TASK PROMPT: Take the lines from the one with "How do I perform: Open" through the end of the material below and repeat them exactly, dropping every picture.

DATA RECORDS:
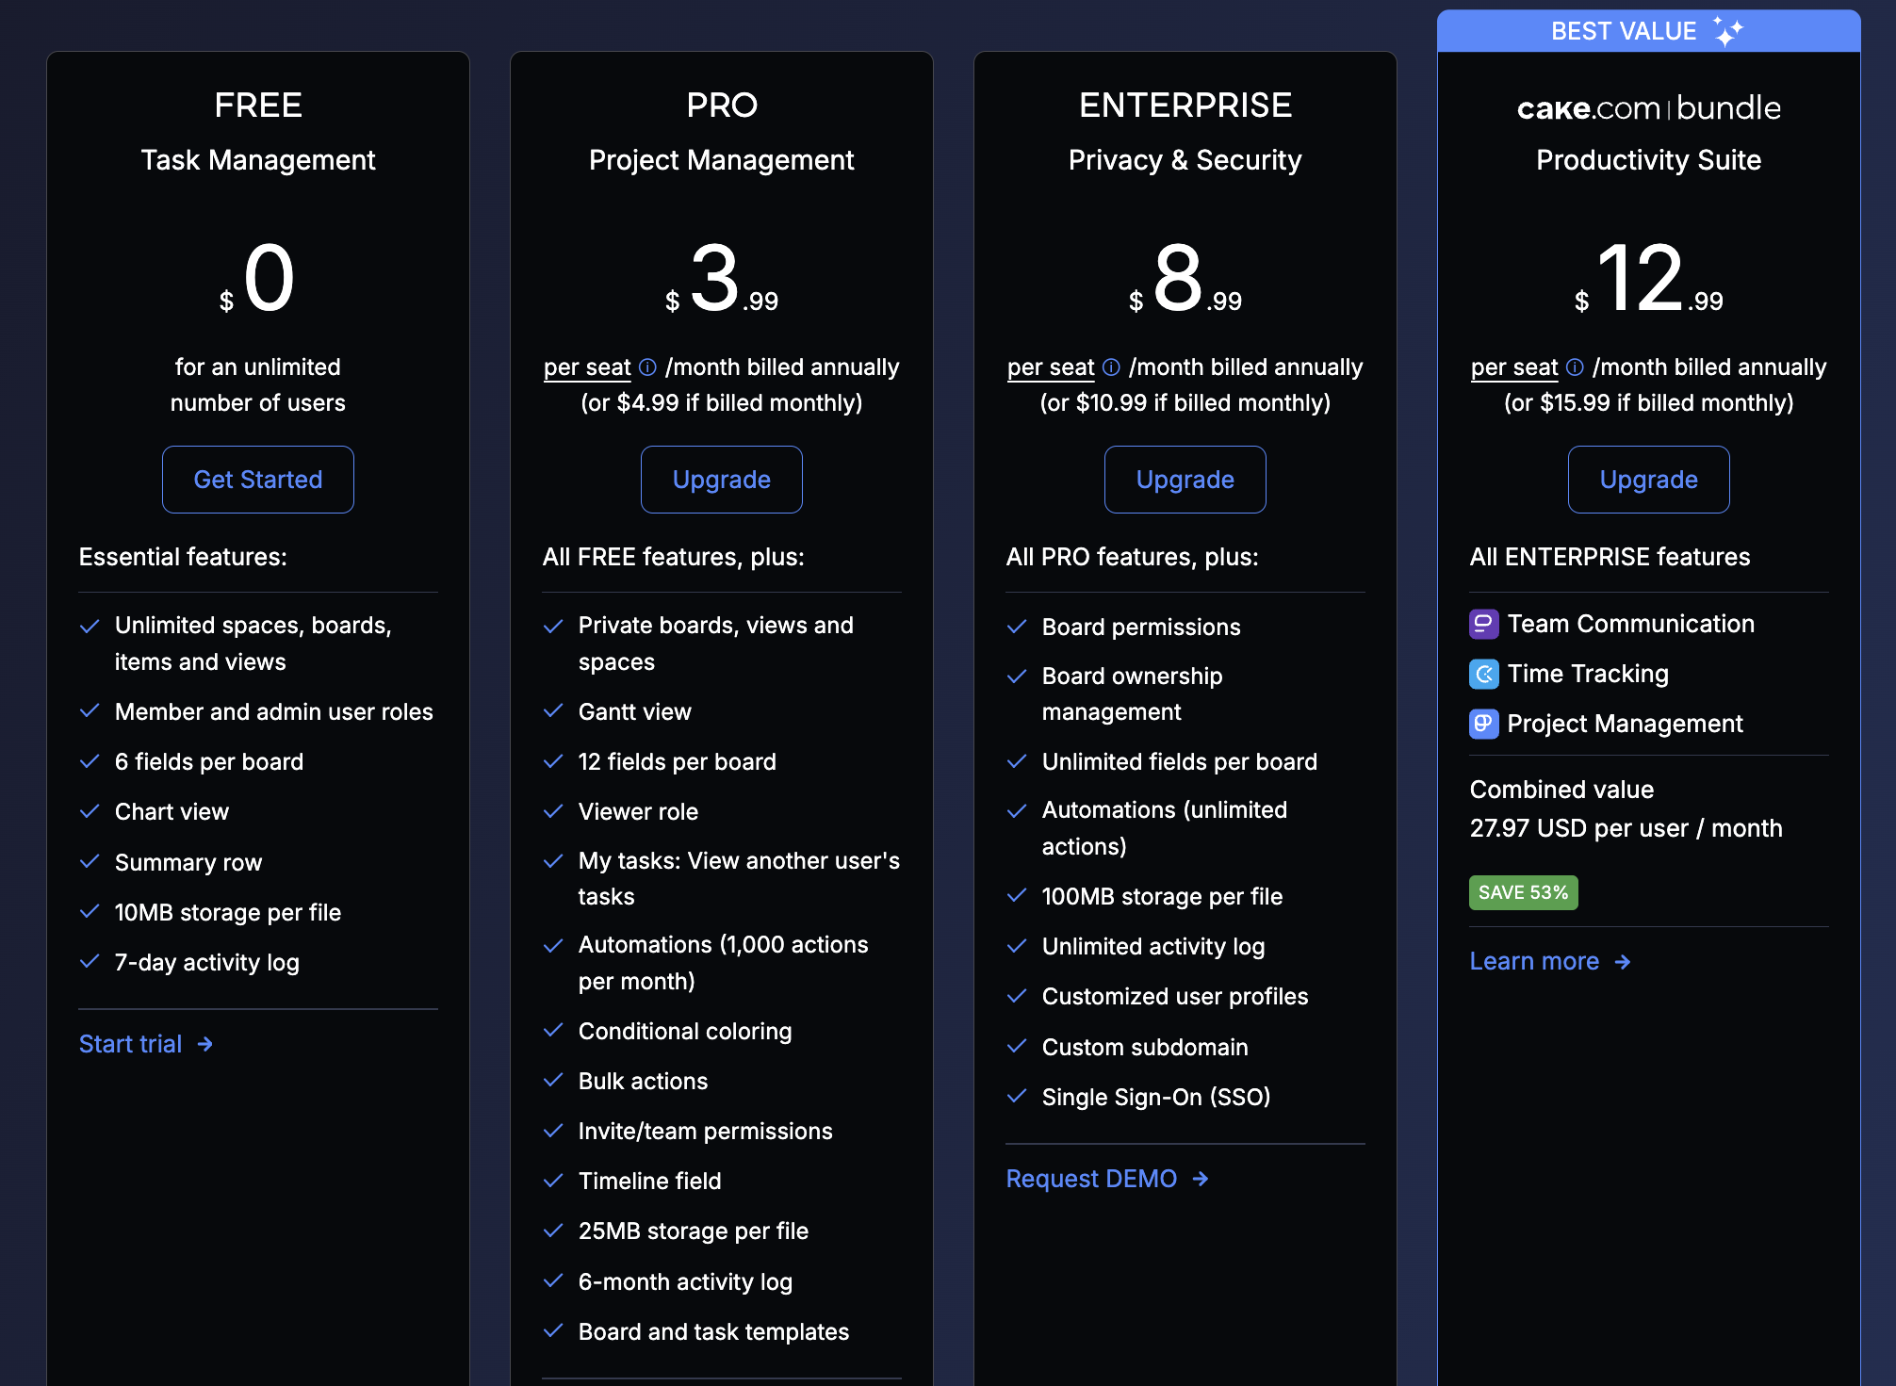The width and height of the screenshot is (1896, 1386).
Task: Click the per-seat info icon under ENTERPRISE price
Action: coord(1111,367)
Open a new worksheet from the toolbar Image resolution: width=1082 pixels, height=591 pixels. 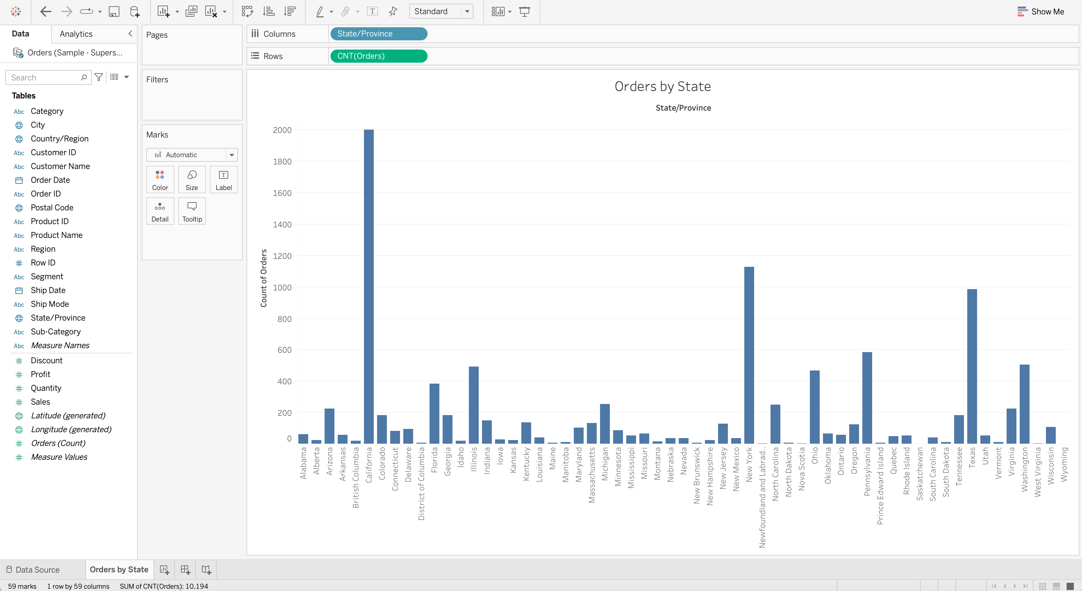(164, 11)
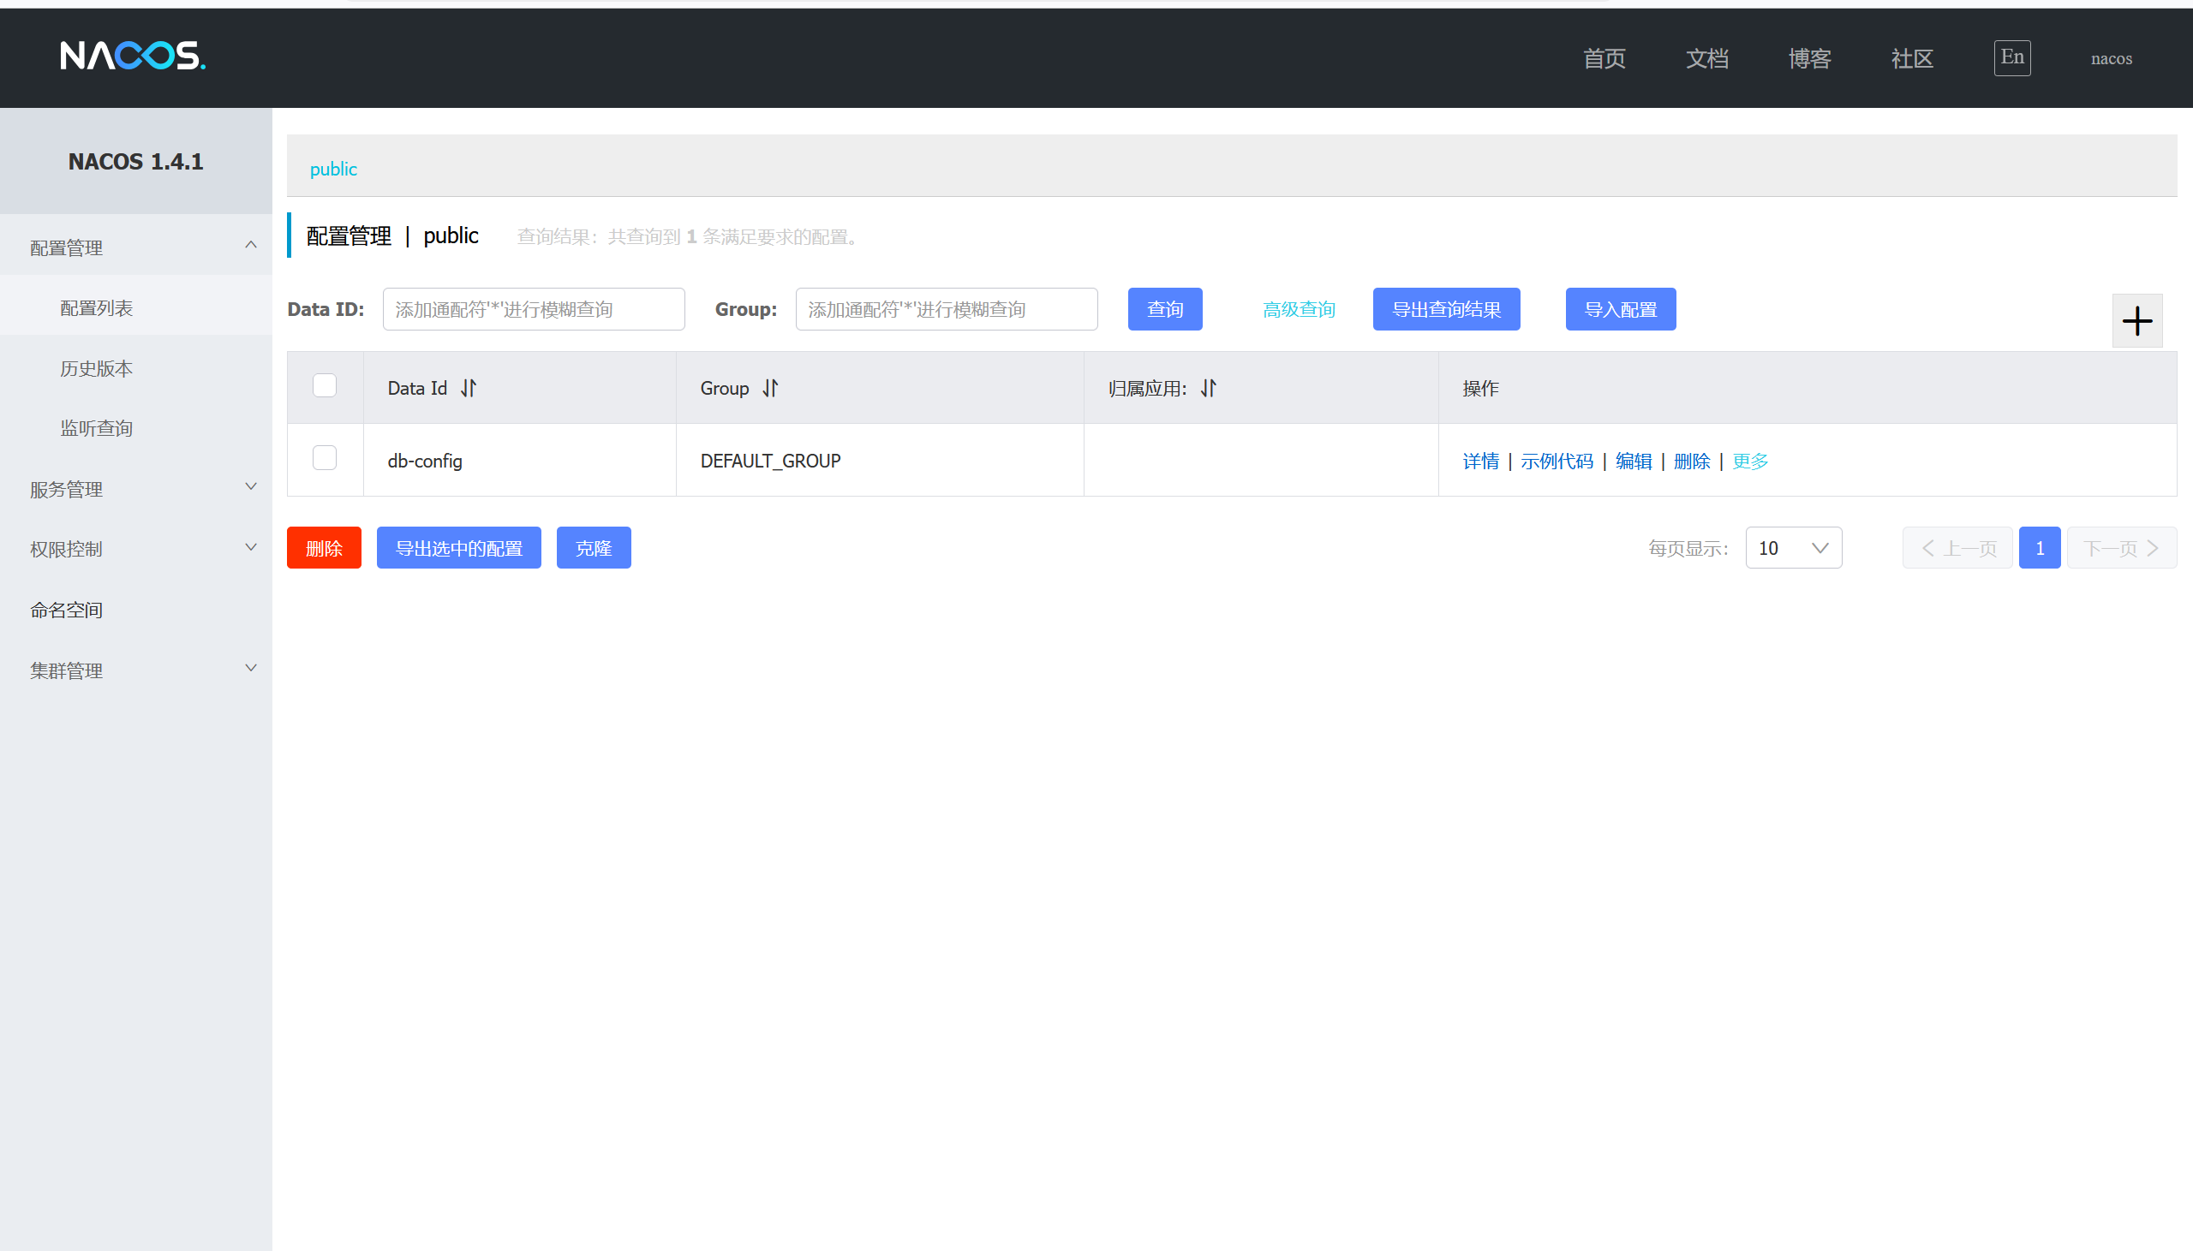Image resolution: width=2193 pixels, height=1251 pixels.
Task: Click the Data ID search field
Action: pos(533,309)
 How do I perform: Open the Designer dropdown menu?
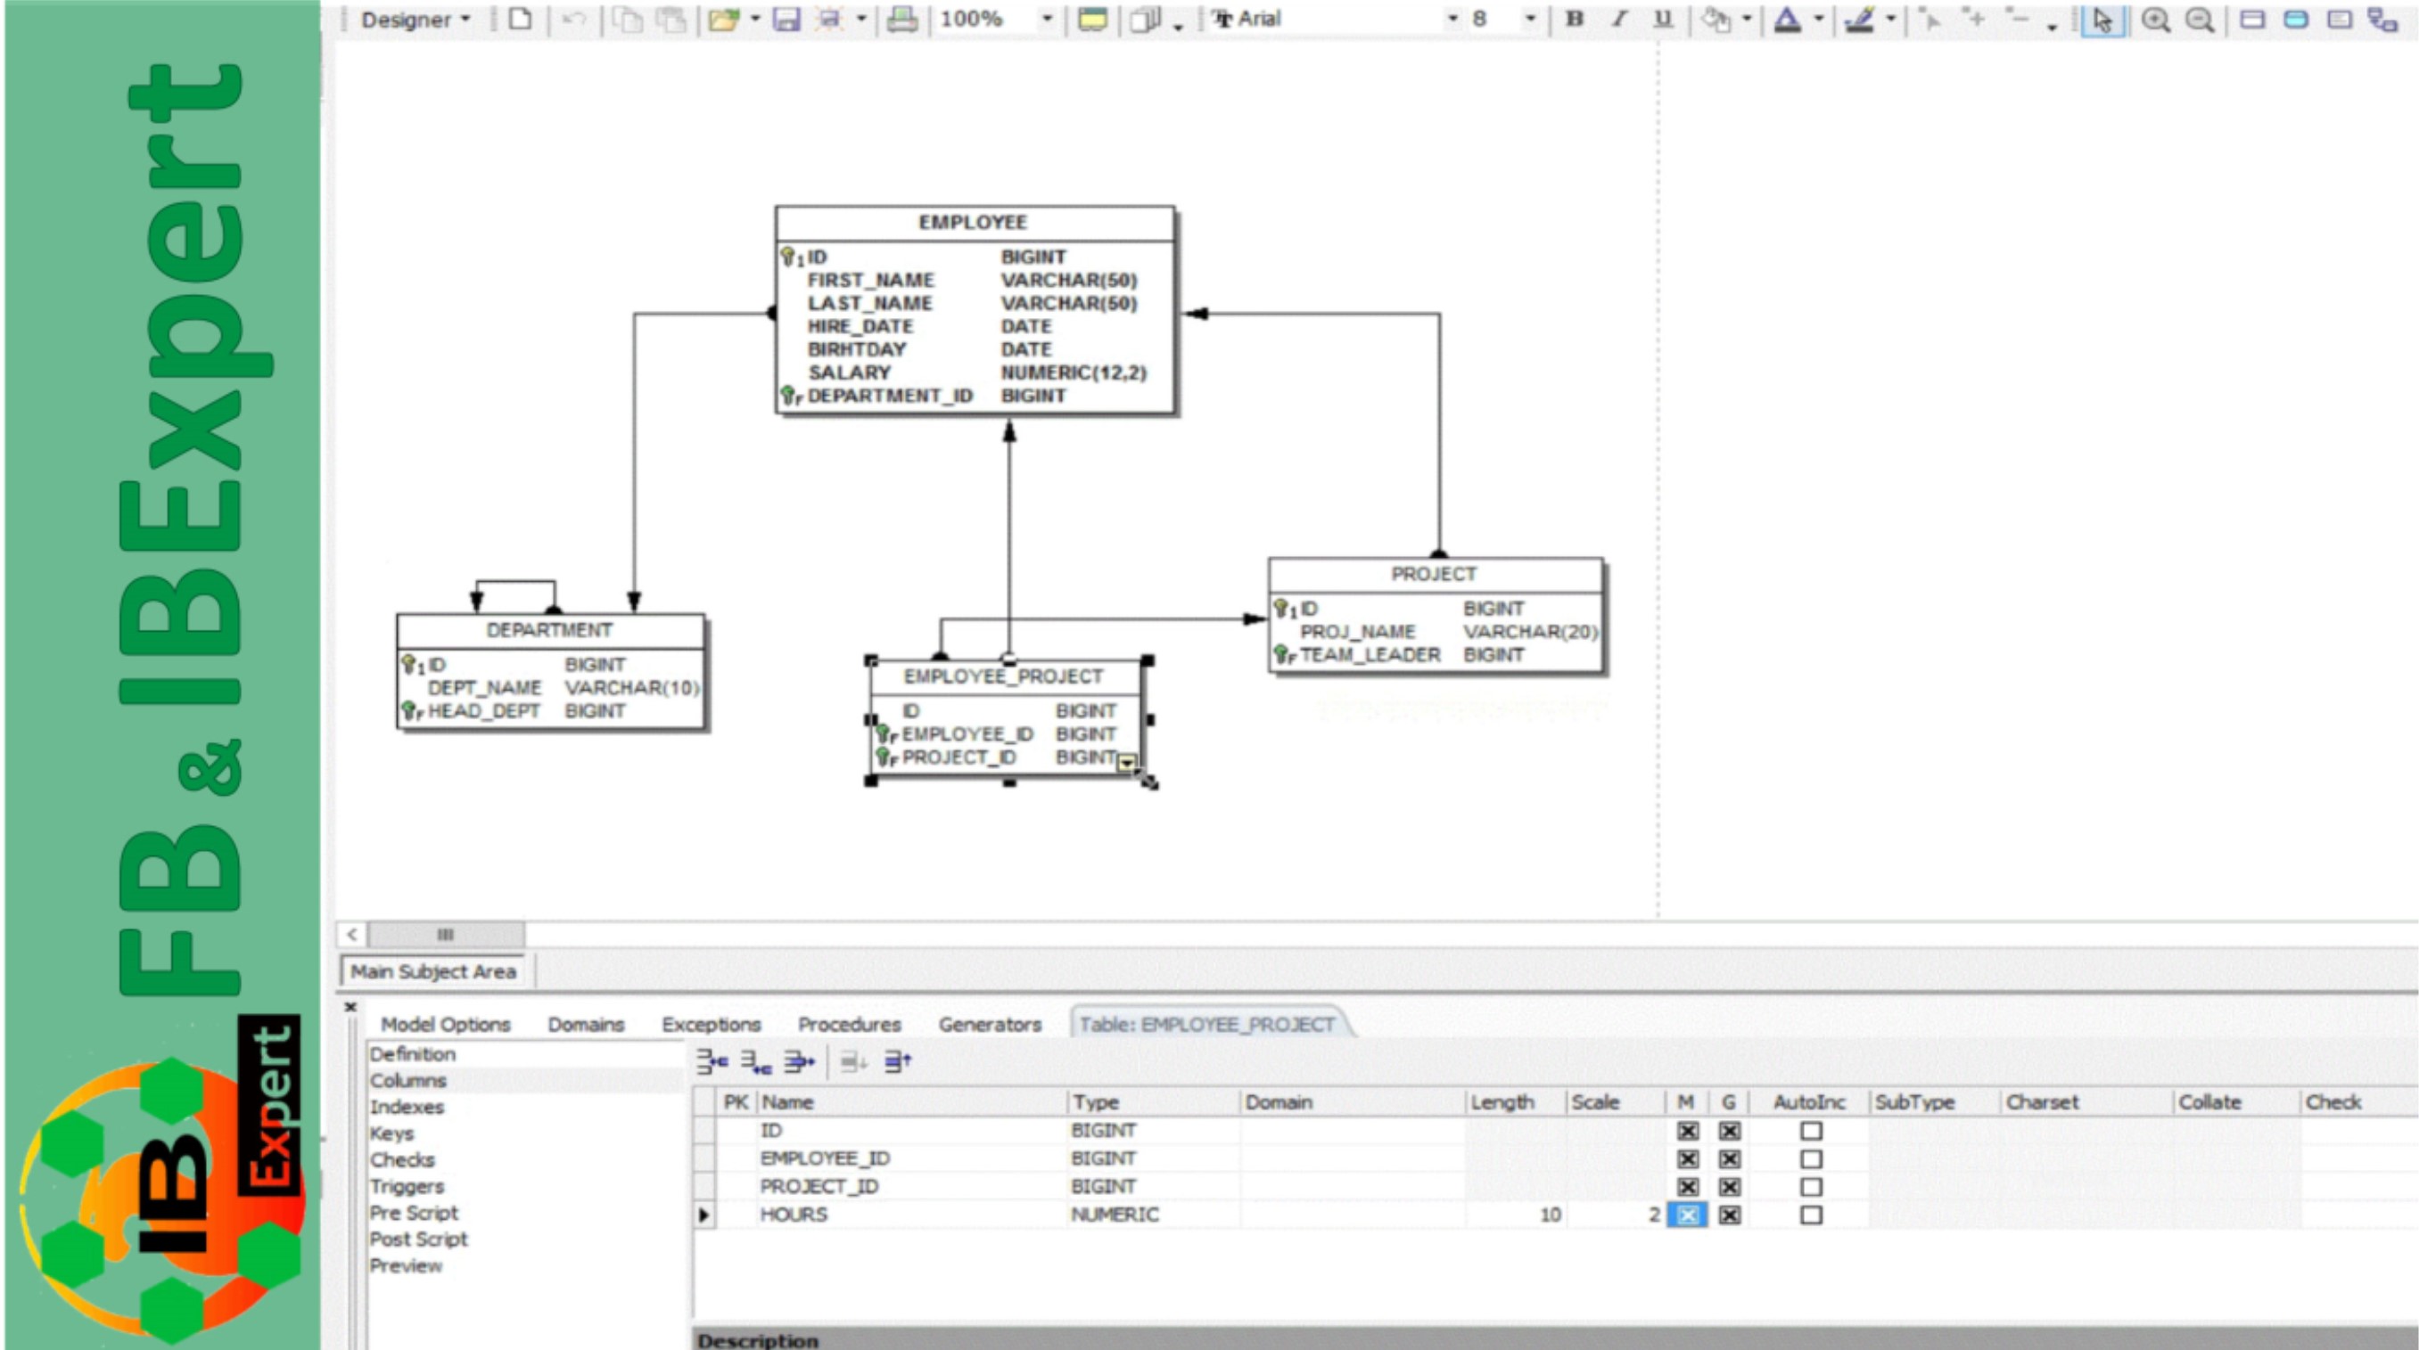[x=415, y=20]
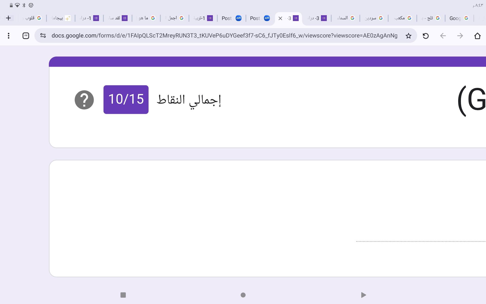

TASK RESPONSE:
 How do I perform: Open the Designer dropdown menu?
[x=415, y=20]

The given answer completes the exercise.